_YOUR TASK_: Every line from the line containing "12 oz (65, 907)" through the final line below is to be repeated exactly; no other line is.
(Beginning of DATA SUPPLIED)
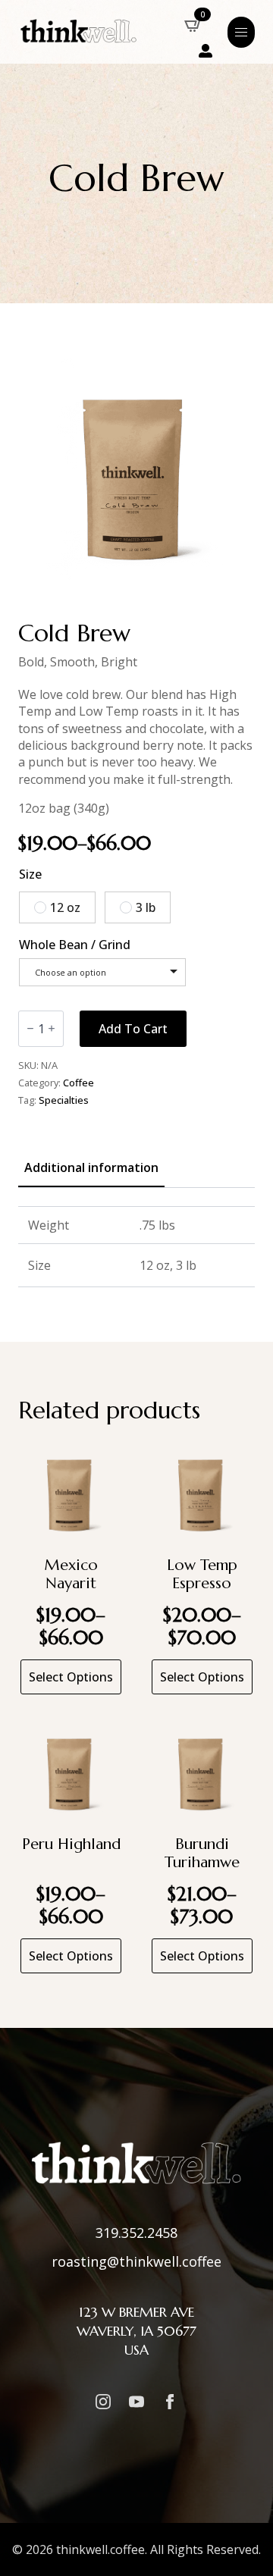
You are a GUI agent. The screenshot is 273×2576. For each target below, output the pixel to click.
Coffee (78, 1082)
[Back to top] (243, 2546)
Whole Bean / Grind (74, 945)
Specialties (64, 1100)
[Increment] (51, 1028)
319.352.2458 (136, 2232)
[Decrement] (30, 1028)
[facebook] (170, 2402)
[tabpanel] (136, 1247)
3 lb (145, 907)
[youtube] (136, 2402)
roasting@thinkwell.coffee (136, 2261)
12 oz (65, 907)
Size (30, 874)
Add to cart (133, 1028)
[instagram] (103, 2402)
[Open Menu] (241, 32)
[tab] (91, 1167)
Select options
(End of DATA SUPPLIED)
_YOUR SOLUTION_:
12 oz (65, 907)
Size (30, 874)
Add to cart (133, 1028)
[instagram] (103, 2402)
[Open Menu] (241, 32)
[tab] (91, 1167)
Select options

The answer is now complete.